US’ bureau of analysis (BEA) reported, in the fourth quarter (4Q) of 2020, US economy expanded to 4 percent, slowing from a record 33.4 percent expansion in 3Q as the continued rise in COVID-19 cases and restrictions on activity moderated consumer spending. Both business and housing investment remained robust and exports grew at a double-digit pace while personal consumption slowed and public expenditure edged down.

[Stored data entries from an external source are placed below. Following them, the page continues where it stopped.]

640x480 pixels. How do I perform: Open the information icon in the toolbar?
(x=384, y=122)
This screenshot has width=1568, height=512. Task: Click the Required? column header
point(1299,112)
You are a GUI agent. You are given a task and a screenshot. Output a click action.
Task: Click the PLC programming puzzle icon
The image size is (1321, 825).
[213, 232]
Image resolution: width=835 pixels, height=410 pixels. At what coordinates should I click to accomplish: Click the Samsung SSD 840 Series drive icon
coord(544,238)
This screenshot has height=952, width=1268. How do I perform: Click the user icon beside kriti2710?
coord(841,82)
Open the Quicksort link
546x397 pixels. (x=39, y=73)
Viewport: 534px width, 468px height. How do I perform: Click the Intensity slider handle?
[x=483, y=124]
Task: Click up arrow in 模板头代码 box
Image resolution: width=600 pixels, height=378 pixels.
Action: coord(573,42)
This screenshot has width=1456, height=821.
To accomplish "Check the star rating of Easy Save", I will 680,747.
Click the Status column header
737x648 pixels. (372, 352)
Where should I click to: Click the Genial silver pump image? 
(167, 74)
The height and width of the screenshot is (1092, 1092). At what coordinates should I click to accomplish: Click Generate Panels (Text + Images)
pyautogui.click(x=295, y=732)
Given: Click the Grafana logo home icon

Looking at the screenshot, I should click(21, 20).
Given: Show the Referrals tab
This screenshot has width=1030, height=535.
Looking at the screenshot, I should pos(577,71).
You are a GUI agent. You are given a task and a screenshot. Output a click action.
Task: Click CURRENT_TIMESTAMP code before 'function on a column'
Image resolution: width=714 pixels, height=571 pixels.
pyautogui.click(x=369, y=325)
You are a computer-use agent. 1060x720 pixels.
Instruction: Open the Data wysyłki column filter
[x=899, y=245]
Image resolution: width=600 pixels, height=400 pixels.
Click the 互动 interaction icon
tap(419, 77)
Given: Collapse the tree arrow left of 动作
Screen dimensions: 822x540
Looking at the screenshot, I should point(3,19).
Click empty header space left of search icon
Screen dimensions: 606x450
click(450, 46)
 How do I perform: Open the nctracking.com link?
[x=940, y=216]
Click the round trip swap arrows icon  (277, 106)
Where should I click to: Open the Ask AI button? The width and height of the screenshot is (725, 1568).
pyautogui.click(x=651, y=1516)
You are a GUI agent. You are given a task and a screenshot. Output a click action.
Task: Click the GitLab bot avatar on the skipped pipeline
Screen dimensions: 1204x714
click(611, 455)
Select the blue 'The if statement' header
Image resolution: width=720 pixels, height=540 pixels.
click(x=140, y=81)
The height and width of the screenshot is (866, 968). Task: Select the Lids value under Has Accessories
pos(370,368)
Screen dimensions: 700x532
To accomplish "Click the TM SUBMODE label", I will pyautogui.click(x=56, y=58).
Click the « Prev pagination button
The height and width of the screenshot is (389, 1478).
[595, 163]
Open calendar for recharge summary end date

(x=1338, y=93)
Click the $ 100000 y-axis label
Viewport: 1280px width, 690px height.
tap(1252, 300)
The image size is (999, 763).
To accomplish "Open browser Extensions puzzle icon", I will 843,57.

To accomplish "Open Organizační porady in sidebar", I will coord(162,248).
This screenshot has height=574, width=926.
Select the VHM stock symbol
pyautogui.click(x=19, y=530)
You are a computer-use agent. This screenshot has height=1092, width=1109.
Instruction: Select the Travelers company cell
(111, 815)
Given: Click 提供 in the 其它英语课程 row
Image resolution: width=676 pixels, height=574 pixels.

During last year, the GDP contracted 3.6 percent, the worst performance since 1946 from a year ago grew 2.2 percent, due to a wave of coronavirus infections. The decrease in real GDP in 2020 reflected decreases in personal consumption expenditures (PCE), exports, private inventory investment, nonresidential fixed investment, and state and local government that were partly offset by increases in federal government spending and residential fixed investment.

The decrease in PCE was more than accounted for by a decrease in services. BEA said, current-dollar GDP decreased 2.3 percent or US$500.6 billion in 2020 to a level of $20.93 trillion, compared with an increase of 4.0 percent or $821.3 billion in 2019. In the same year, the price index for gross domestic purchases increased 1.2 percent compared with an increase of 1.6 percent in 2019.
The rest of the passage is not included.